159. Longest Substring with At Most Two Distinct Characters

三刷 07/2022

Version #2 Array as map + Sliding Window

一开始写了一个bug，就是当character count数大于2的时候，完全remove 左边界start的所有character

这种遇到反例abaccc的时候，不需要完全消除a就可以消除b了

所以start要一步一步往前走

这个做法是记录了the index of the last occurrence of the character，如果记录count of the character也是一样的

Time O(N)

Space O(256) ~ O(1)

Runtime: 15 ms, faster than 91.66% of Java online submissions for Longest Substring with At Most Two Distinct Characters.

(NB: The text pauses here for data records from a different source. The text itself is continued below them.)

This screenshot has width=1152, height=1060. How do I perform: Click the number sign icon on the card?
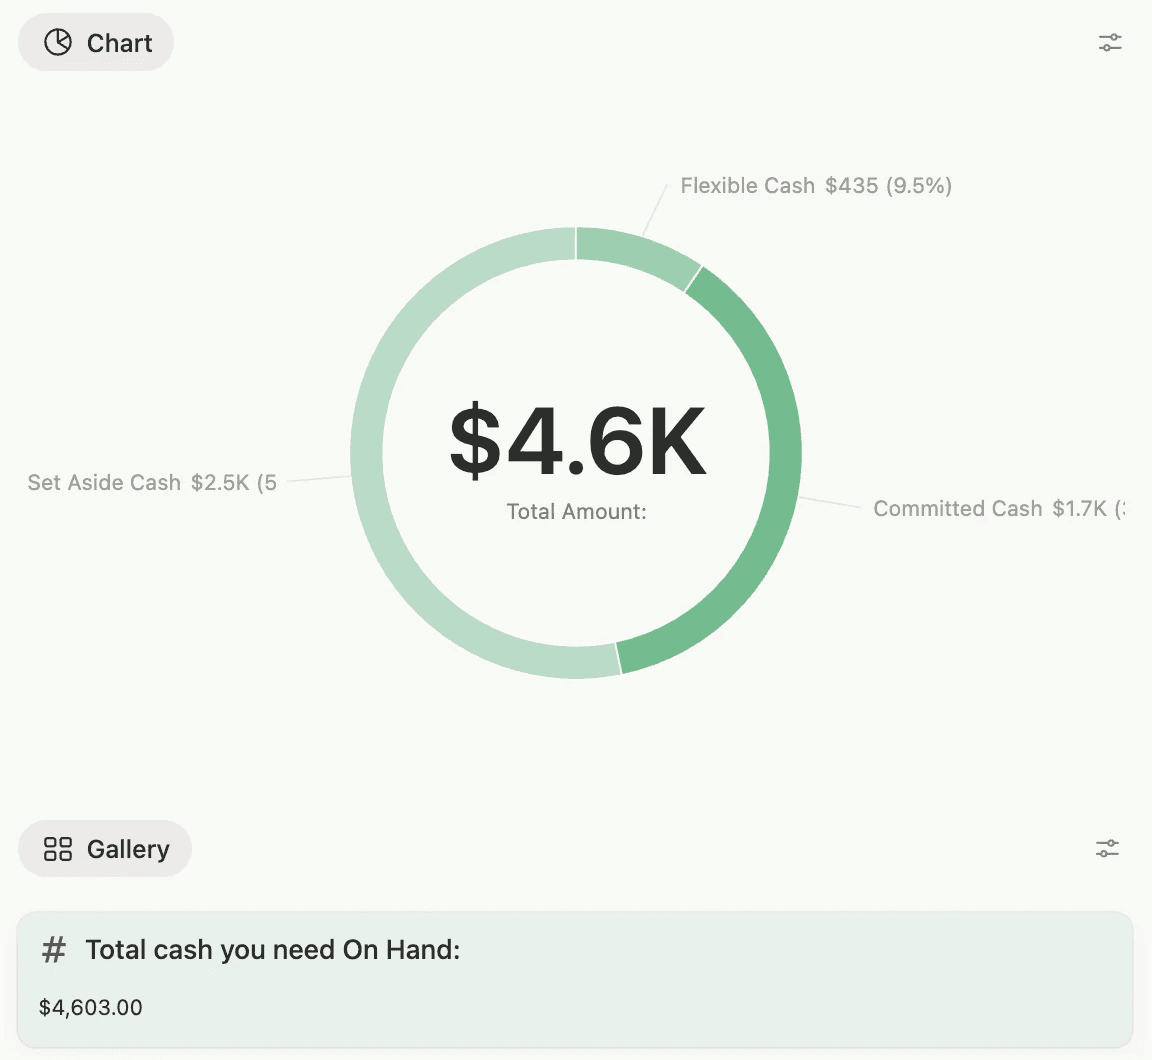click(53, 949)
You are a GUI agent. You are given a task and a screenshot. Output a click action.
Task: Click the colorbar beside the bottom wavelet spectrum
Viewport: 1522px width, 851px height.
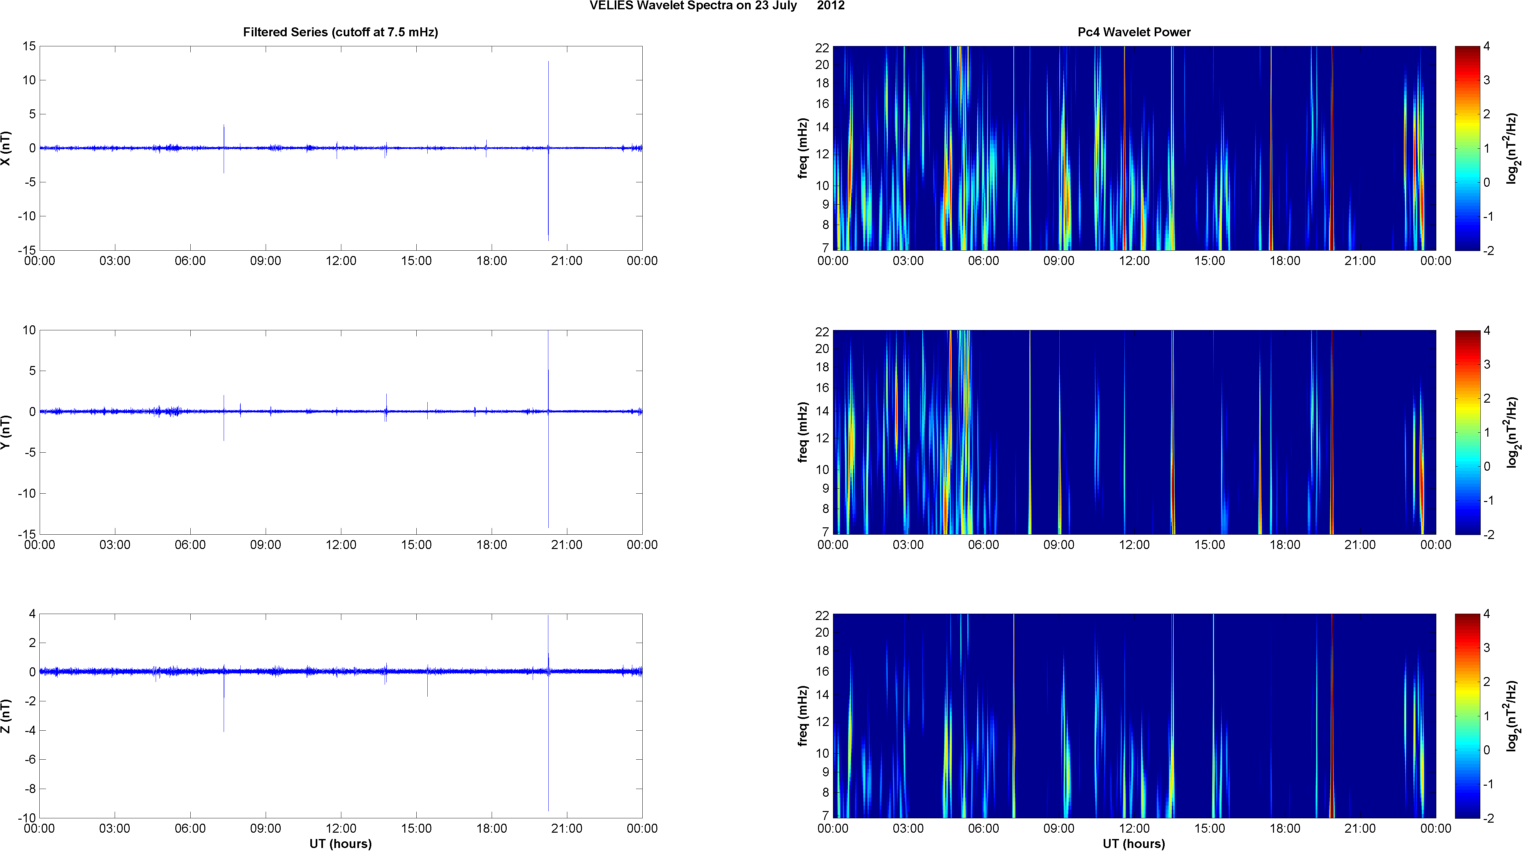(x=1466, y=716)
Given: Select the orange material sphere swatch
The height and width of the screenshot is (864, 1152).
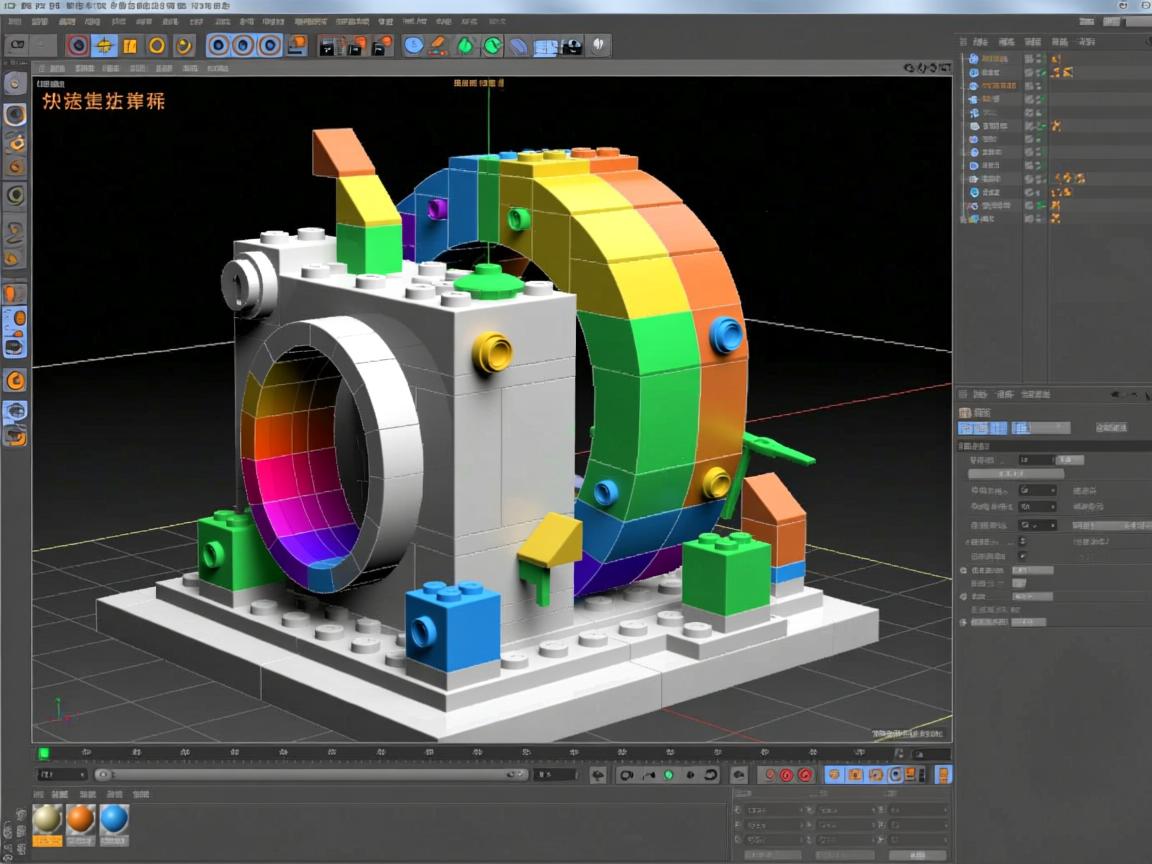Looking at the screenshot, I should 81,820.
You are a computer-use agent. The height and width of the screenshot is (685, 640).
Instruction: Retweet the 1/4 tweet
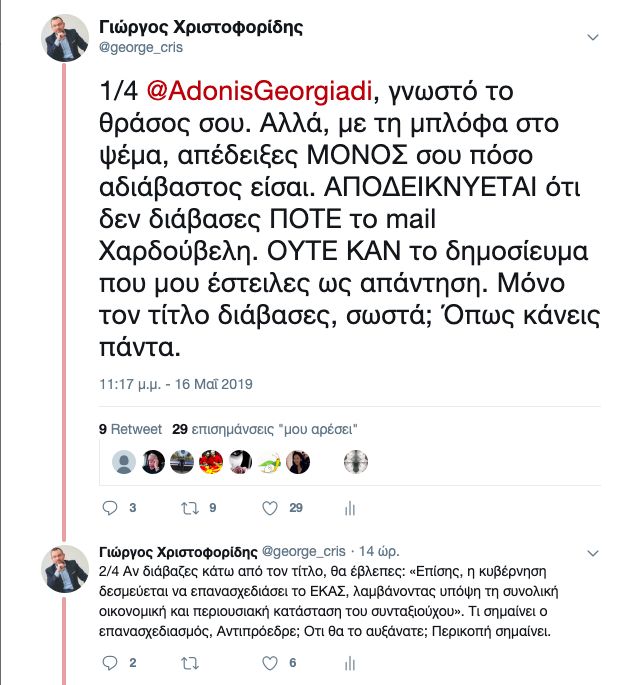[x=188, y=509]
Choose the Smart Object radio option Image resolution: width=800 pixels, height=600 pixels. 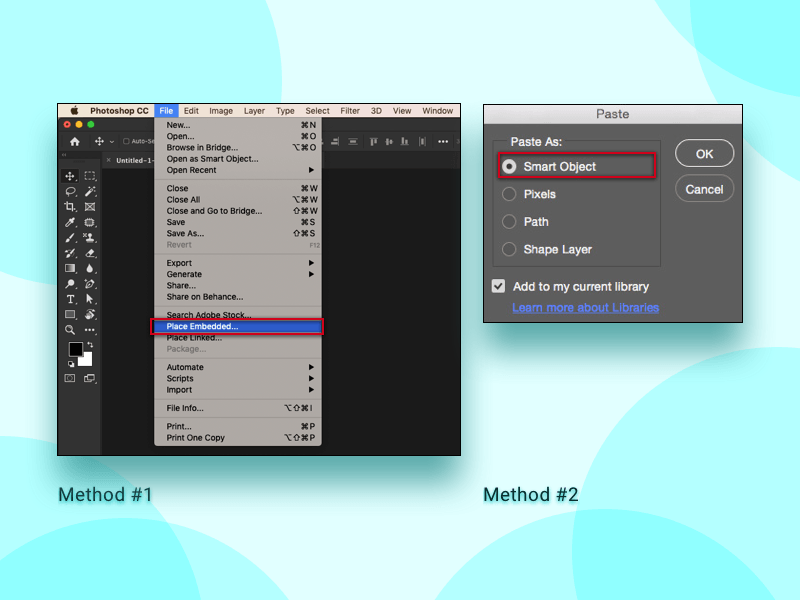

Memory Usage: 47.3 MB, less than 81.26% of Java online submissions for Longest Substring with At Most Two Distinct Characters.

class Solution {

    public int lengthOfLongestSubstringTwoDistinct(String s) {

        // key is the ascii number of the character, value is the last index of that character

        int[] map = new int[126];

        int len = 0;

        Arrays.fill(map, -1);

        int count = 0; // number of distinct characters in the sliding window

        int start = 0;

        for (int end = 0; end < s.length(); end++) {

            char c = s.charAt(end);

            if (map[c] < start) { // this is a new character

                count++;

            }

            map[c] = end; // update the last occurance

            while (count > 2) {

                if (map[s.charAt(start)] == start) {

                    count--;

                }

                start++;

            }

            len = Math.max(len, end - start + 1);

        }

        return len;

    }

}

Version #1 HashMap + Sliding Window
Time O(n)

二刷
48.56 %
class Solution {
    public int lengthOfLongestSubstringTwoDistinct(String s) {
        // key->char, value->count of char
        Map<Character, Integer> map = new HashMap<>();
        // (left, right]
        int left = -1;
        int right = 0;
        int count = 2;
        int max = 0;
        for (right = 0; right < s.length(); right++) {
            char r = s.charAt(right);
            int rCount = map.getOrDefault(r, 0);
            if (rCount == 0) {
                count--;
            }
            map.put(r, rCount + 1);
            while (count < 0 && ++left < right) {
                char l = s.charAt(left);
                int lCount = map.getOrDefault(l, 0);
                lCount--;
                if (lCount <= 0) {
                    count++;
                }
                map.put(l, lCount);
            }
            max = Math.max(max, right - left);
        }
        return max;
    }
}

Version #2 lasOccurance
一刷
Time O(kN)
10.00 %
class Solution {
    public int lengthOfLongestSubstringTwoDistinct(String s) {
        if (s == null || s.length() == 0) {
            return 0;
        }
        // key->char, value->last occurance index
        Map<Character, Integer> map = new HashMap<>();
        // (left, right]
        int left = -1;
        int right = 0;
        int max = 0;
        for (right = 0; right < s.length(); right++) {
            map.put(s.charAt(right), right);
            if (map.size() > 2) {
                int index = Collections.min(map.values());
                map.remove(s.charAt(index));
                left = index;
            }
            max = Math.max(max, right - left);
        }
        return max;
    }
}